Cindy Sherman's Untitled Film Stills are widely regarded as some of the most original and influential work of a whole generation of postwar artists. Her work transcends the boundaries of both conceptual art and photography and has provided a whole new avenue of investigation for artists who have tried to emulate her. So influential have her Untitled Film Stills been that in 1995 the Museum of Modern Art in New York purchased the entire series from the artist in order to preserve the work in its entirety. The Untitled Film Stills have become an example of those rare moments when art has become, at the same time, both a critical comment on modern society and powerful force to change it for the better.
Cindy Sherman's black and white images cast her in a variety of female roles that are both witty and provocative, examining, as they do, both the nature of modern photography and the question of identity in the modern media age. Cindy Sherman's characters are inspired by the movies she watched growing up in her youth, each figure carefully cast to reflect the vital nerve that movies touch in our culture as a vehicle for influencing and reflecting modern society. Sherman plays and stages each role personally, with such an acute eye for costume, setting and pose that Andy Warhol once noted, 'She is good enough to be a real actress' (A. Warhol quoted in D. Frankel, The Complete Untitled Film Stills Cindy Sherman, 2003, New York, n.p.). Although none of her characters are specified, in Untitled Film Still #34, Sherman clearly takes on the role of a seductress. The sexually suggestive pose, her state of undress and even the popular romance novel she is reading all suggest a woman who is aware of her desires, perhaps a little too much than is socially acceptable. Sherman recognized that this contradictory view of how a woman should behave is what drove much of her early work, 'to pick a character like that was about my own ambivalence about sexuality - growing up with the women role models that I had, and a lot of them in films, that were like that character, and yet you were supposed to be a good girl' (C. Sherman quoted in A. Cruz, Movies, Monstrosities, and Masks: Twenty Years of Cindy Sherman, Cindy Sherman Retrospective, London, 1998, p. 2).
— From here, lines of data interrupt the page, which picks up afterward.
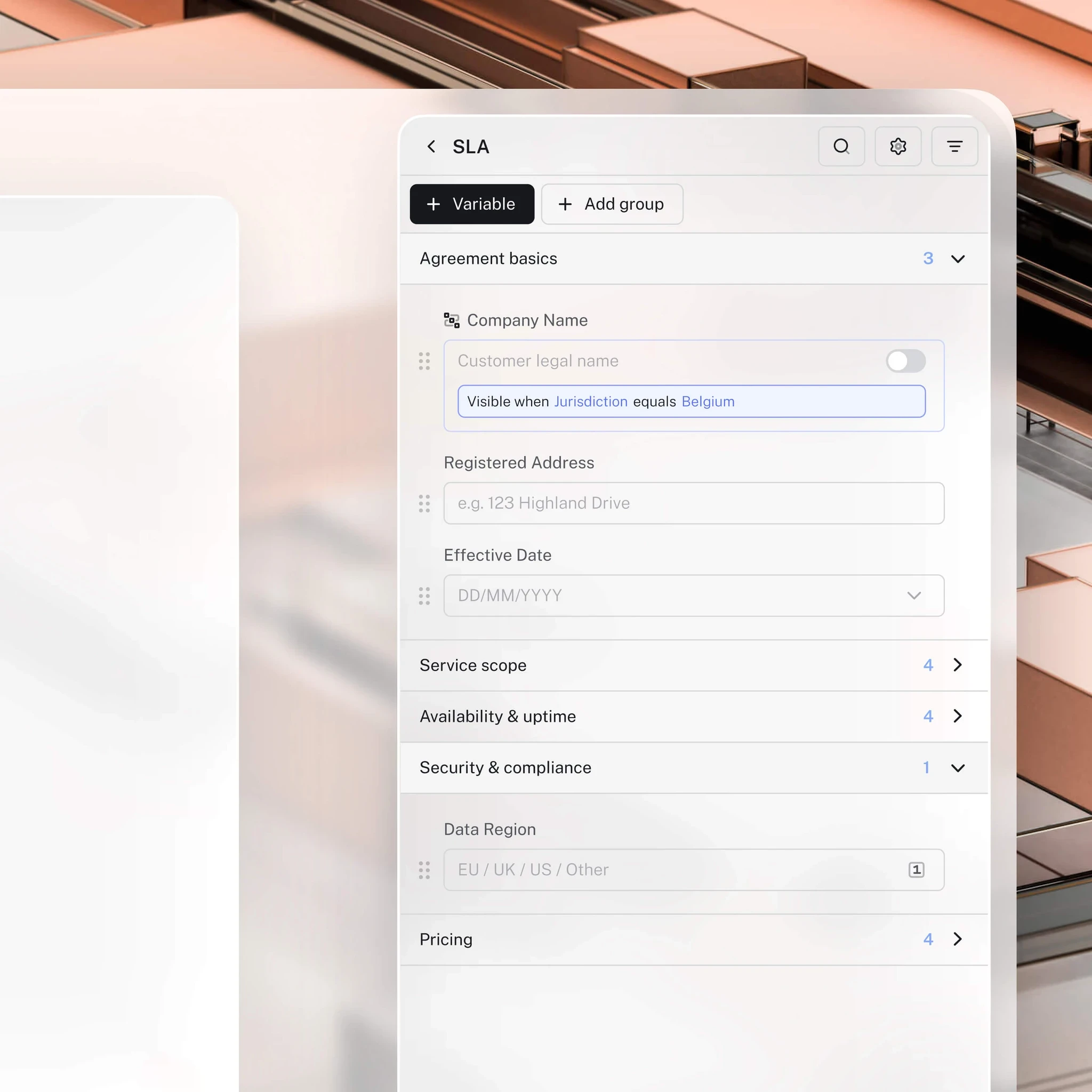Expand the Pricing group

pos(958,940)
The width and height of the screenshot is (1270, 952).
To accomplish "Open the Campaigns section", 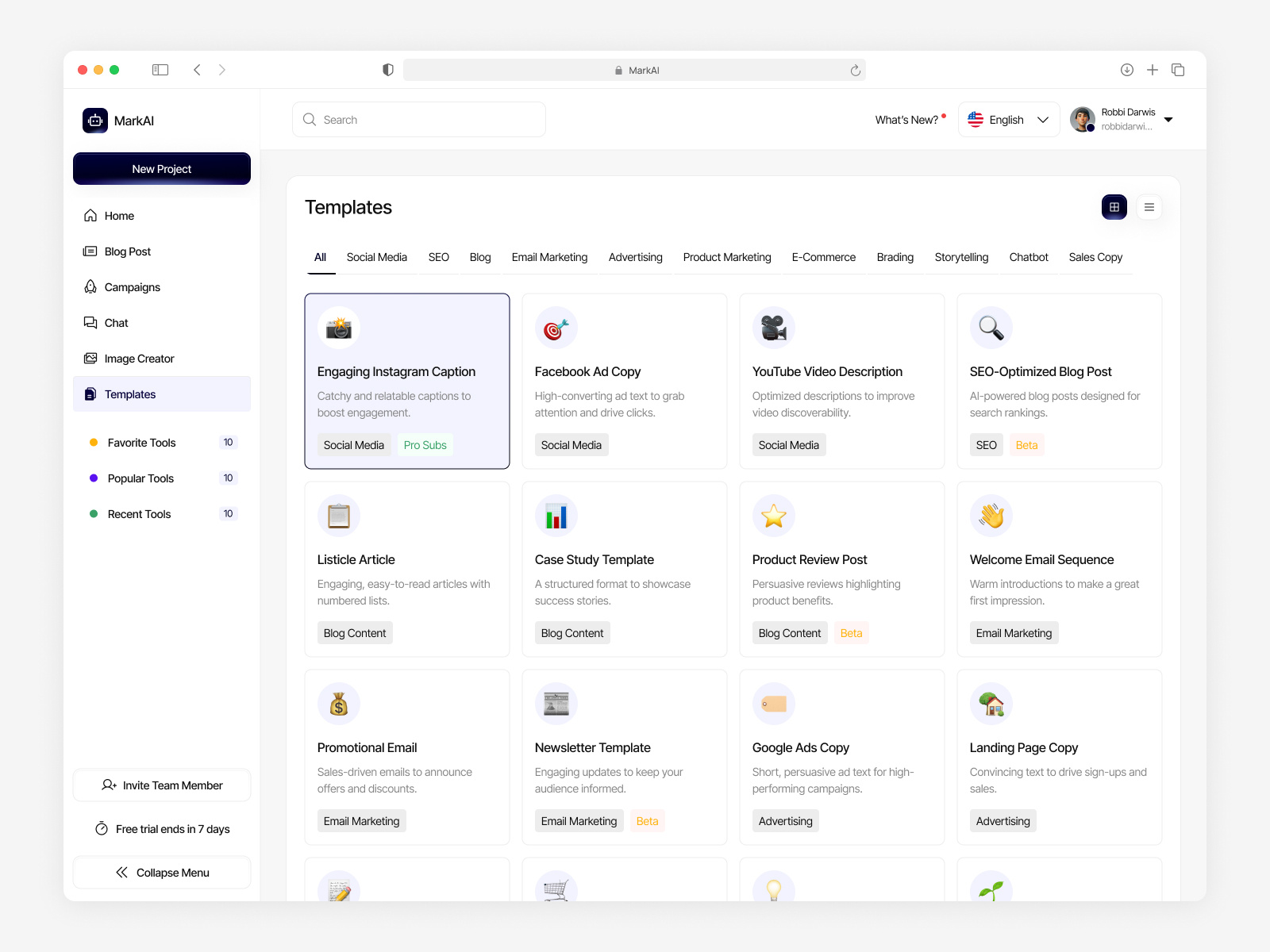I will 132,286.
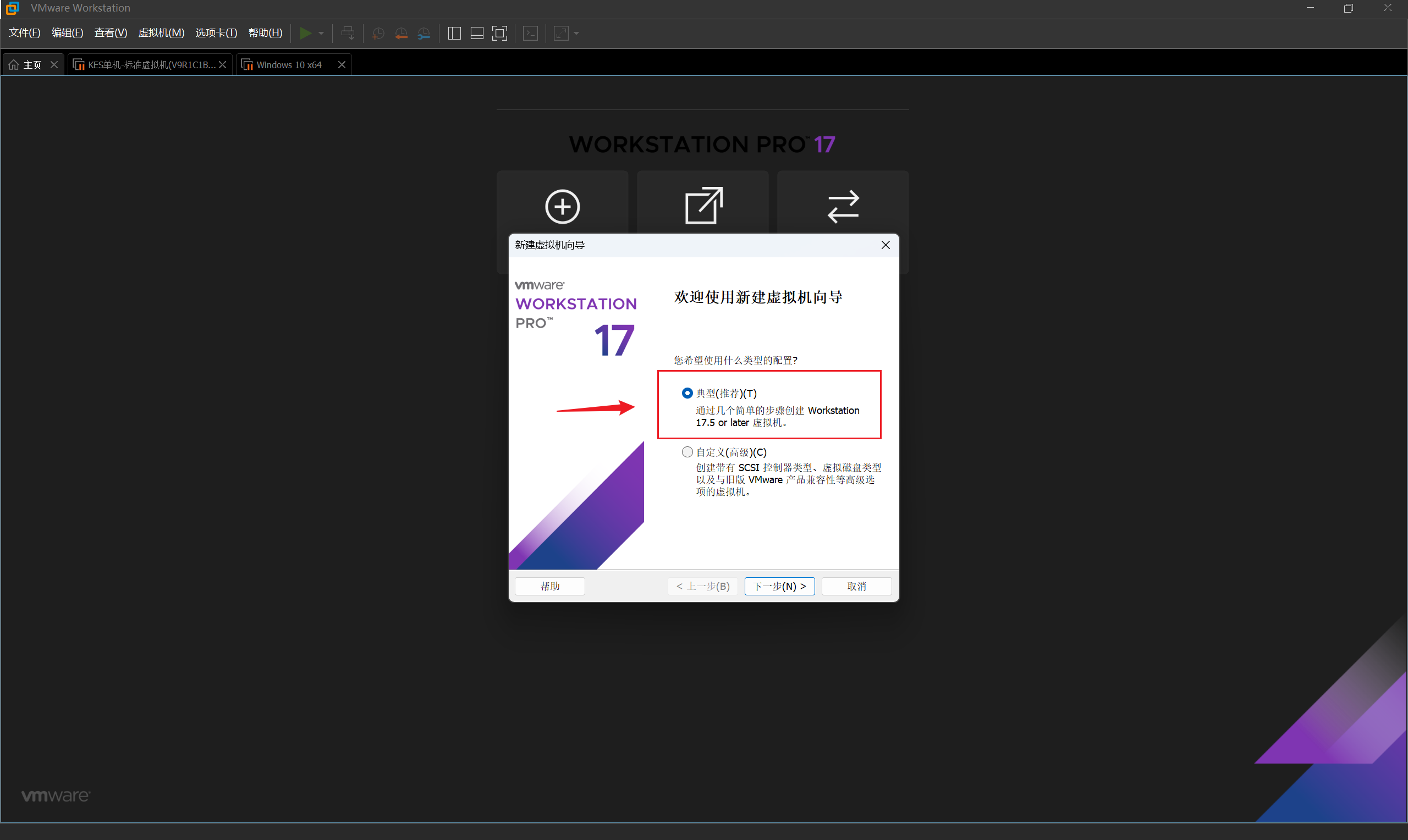This screenshot has width=1408, height=840.
Task: Click the 下一步(N) button
Action: [779, 586]
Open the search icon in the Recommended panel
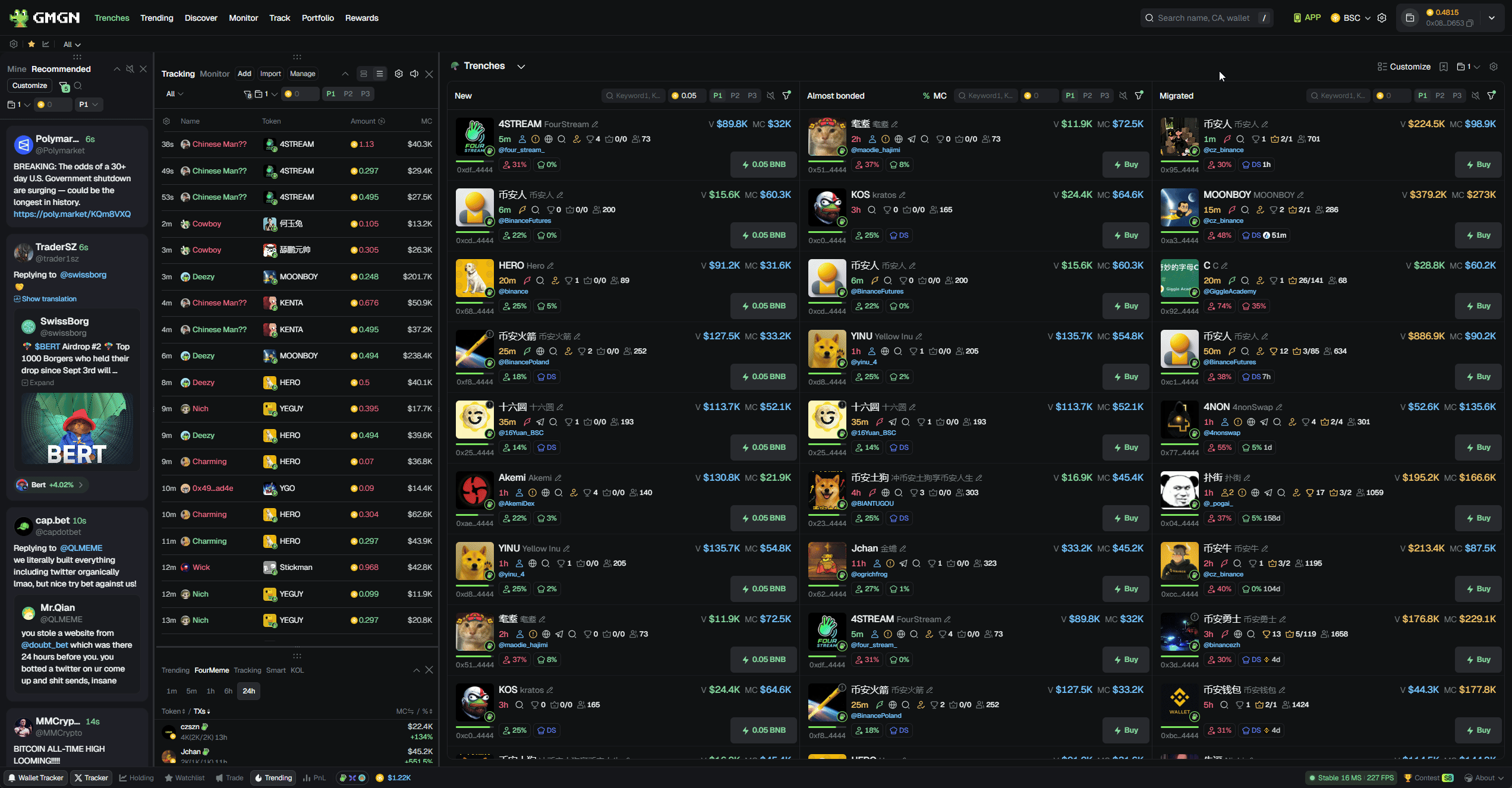The width and height of the screenshot is (1512, 788). pyautogui.click(x=78, y=86)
Sherman had a passion ("instinctive," as she characterized it) for playing dress-up ever since she was a young girl. Instead of outgrowing that passion she transformed it into a potent creative force. In the Untitled Film Stills we see her acting out myriad roles with the aid of costumes, make-up and settings that coalesce into intriguing scenarios. Her choice of costumes, poses and backgrounds knowingly point to a gamut of filmic influences, from the French New Wave, Italian Neorealism and Hitchcock, to classic Hollywood and B-films from the 1940s to the 1960s. Fascinated by those decades that were just out of reach, she enjoyed trolling thrift shops for costumes while at the same time studying film and art while in college in Buffalo, New York. By leaving the exact nature of character unstipulated, Sherman leaves enough room in her composition for the viewer to construct their own narrative for these women. This ambiguity is at the very heart of the success of these images.